It is no surprise to our friends and co-workers that this family loves gadgets.
We are a Jesus and technology-lovin family. My husband has his Master’s in Educational Technology and I have a Master’s in Christian Education. What do you get when you combine the two? You get kids with God’s Word accessible to them on every electronic device imaginable. We’ve got the Bible on our iPads, our computers, Kindles, phones and iPods. When we leave for church I award “Mom Bucks” for Bibles and tithe. “Mom, does my Bible on my iTouch count?” asks my brown haired, blue eyed son Josh.
I reply, “It’s still God’s Word, isn’t it?” Yup. Then YES of course. But his Awana leader did not appreciate it as much.
So here is the question: Do you as youth leaders encourage your students to use their devices during service to look up scripture? I sure do. Why wouldn’t I allow kids to use the Bible on electronic devices?
This is the digital age, isn’t it? Last I checked, we have not suffered a world wide power grid blackout and gone all pre-historic like on NBC’s Revolution. Who has God’s Word with them and accessible to use at ALL times? Those students who have either gone all Book of Eli and memorized the whole thing, or those who have taken the time to install the Bible on their phones or other devices. The beloved “always attached” to a teenager cell phone– always attached Bible app as well.
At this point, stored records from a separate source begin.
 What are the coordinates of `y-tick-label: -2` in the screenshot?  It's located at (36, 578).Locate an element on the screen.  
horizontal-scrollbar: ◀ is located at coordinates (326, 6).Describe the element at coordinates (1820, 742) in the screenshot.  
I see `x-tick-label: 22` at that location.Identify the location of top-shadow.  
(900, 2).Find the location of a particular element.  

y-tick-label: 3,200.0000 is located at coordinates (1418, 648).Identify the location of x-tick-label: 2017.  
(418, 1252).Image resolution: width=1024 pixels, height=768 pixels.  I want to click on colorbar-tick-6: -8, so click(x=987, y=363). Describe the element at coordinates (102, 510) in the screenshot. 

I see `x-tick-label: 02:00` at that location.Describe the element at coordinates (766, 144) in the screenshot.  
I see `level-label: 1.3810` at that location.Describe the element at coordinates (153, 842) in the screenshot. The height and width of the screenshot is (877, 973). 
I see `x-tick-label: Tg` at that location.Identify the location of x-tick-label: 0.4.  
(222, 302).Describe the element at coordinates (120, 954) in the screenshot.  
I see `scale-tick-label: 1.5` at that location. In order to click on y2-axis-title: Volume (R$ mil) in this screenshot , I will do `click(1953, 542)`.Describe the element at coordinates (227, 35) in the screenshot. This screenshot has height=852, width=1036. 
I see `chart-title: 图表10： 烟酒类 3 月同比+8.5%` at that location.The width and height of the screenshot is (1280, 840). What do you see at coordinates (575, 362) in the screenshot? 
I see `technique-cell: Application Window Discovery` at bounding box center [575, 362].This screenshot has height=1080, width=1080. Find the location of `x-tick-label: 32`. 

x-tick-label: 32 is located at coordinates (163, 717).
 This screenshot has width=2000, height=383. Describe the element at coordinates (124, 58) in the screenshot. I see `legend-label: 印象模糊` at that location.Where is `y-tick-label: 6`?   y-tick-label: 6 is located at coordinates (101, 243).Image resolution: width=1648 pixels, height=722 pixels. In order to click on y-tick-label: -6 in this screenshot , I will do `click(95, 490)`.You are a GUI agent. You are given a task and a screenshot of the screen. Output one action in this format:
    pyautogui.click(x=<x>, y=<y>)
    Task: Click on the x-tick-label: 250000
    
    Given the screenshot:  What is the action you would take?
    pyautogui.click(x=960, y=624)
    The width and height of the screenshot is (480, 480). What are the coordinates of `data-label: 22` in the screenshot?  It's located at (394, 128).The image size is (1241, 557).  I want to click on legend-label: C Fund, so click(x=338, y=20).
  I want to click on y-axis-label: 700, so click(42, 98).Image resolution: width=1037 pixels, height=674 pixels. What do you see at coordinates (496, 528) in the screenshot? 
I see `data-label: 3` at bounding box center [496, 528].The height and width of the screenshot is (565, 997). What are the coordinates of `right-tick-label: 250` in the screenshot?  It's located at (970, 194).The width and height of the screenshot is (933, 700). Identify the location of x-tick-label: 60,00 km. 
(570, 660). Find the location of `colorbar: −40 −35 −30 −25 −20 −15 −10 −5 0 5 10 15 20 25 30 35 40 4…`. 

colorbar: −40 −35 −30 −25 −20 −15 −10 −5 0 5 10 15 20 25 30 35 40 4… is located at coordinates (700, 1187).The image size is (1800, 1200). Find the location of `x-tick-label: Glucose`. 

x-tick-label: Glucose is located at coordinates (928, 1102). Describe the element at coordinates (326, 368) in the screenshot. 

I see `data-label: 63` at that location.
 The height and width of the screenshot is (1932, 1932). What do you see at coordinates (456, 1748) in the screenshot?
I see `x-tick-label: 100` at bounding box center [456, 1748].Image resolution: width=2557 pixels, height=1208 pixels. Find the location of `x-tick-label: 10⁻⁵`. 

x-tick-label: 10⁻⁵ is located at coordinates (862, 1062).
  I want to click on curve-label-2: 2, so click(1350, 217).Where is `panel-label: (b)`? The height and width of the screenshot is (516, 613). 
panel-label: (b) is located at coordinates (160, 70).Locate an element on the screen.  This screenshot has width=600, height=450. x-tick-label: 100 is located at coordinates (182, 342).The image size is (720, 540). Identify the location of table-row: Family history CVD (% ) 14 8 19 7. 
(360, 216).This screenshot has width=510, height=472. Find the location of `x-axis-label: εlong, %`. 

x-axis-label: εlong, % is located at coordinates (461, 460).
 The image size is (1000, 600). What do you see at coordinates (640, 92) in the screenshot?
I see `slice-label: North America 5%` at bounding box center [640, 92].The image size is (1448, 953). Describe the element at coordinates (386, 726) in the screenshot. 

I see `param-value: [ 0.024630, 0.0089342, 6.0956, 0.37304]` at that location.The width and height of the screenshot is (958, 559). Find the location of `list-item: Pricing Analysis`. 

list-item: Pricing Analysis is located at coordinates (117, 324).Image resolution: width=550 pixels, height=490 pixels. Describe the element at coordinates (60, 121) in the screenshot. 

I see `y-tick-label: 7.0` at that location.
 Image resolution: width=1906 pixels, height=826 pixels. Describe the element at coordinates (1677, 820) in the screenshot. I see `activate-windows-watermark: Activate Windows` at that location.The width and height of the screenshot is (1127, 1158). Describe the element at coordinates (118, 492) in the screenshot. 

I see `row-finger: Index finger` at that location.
Let me tell you why I support letting kids use their electronic devices at church.
- Brain Based Research demonstrates kids learn best when we integrate technology into the classroom. So why wouldn’t this also apply to the youth room? “Technology is valued within our culture. It is something that costs money and that bestows the power to add value. By giving students technology tools, we are implicitly giving weight to their school activities. Students are very sensitive to this message that they, and their work, are important.” – From article “The Effects of Technology on Classrooms and Students”
- They are on their devices anyways. You can monitor and police and take away… but that is exhausting. It’s easier to allow the devices and set some ground rules and gasp in shock… kids will usually respect the rules you set. When you show them enough trust to allow them the use of electronics, they will not want to lose the privilege.
- I am training for real life. Our students do not live in a bubble void of Apple products. When students leave our youth ministry they will still be bombarded with technology and the distractions there of. I would rather train and equip my kids to be able to use technology effectively in and out of the church setting. I want my own kids to acknowledge and be prepared to handle the “temptation of distraction” of the devices in their possession. Isn’t it better to be able to learn how to use technology to learn God’s Word, as opposed to sneaking it under their jackets and running off to the bathroom to text? I want my kids to know that technology IS distracting, so how do we deal with it and turn it around for our benefit instead?
- I want the challenge. If church is boring and kids are playing Star Wars Angry Birds during my youth talk, then I have not done my job of engaging them. Same holds true for big church. People vote with their attention. When something is captivating, interesting and well executed it commands attention. Like a movie or TV show that has won me over… I close my laptop when I am really engaged with what I am watching on TV. In church… I fiercely take notes on Evernote when it’s “that good.”
- It levels the playing field. Yes, I am all for Bible literacy and for knowing how to actually use a hard copy Bible. We still play the books of the Bible song in the car on the way to school, so my kids are not ignorant of such things. But we don’t teach Latin anymore either. Is the only Bible on our shelves the Latin Vulgate? We live in a new day, with the Bible available and accessible to us in so many wonderful ways. Why not embrace that reality and use it to help kids learn? Kids with learning disabilities or ADHD can often participate much more effectively when technology isn’t banned from church. Some kids learn best with a hands on hard copy edition of the Bible. Some kids (and adults) do not. Technology can help kids who struggle. Many students will track with your lesson much more efficiently and accurately than without their devices. When a brand new kid walks into church and sits at my table, I hate seeing them feel dumb when they have no idea (because they are new to church) of how to look up a Bible verse. Everyone stares at them. They shrink in their seat and fumble through the pages. Instead, I can in 30 seconds install the Bible app for them on their phone, and they can easily navigate through that. And guess what? This un-churched kid now has an easy to use Bible in their possession that didn’t cost anything from my youth budget.
When my 11 year old son got home from Awana last week, he told me that his Awana leader was not happy camper about his Bible being on the iTouch. “Mom, he sat behind me and glared over my shoulder the whole time.” As a youth leader, I make sure to applaud kids for even having the Bible on their iTouch. The bottom line is this…
Kids install what is important to them. I am thankful when God’s Word falls into the important enough to install category.
My husband who has all the research, education and 101 reasons why Josh should be allowed to bring his iTouch to Awana, took a phone call from Josh’s Awana leader last night. Being gracious, all he said was “Sure, I will make sure Josh brings his hard copy Bible next time instead.” We live in a world where old school and digital age collide, especially in a church setting. I only have ONE reason why Josh won’t be bringing his iTouch to Awana next week….
$199 is why. That’s a lot to trust an 11 year old with.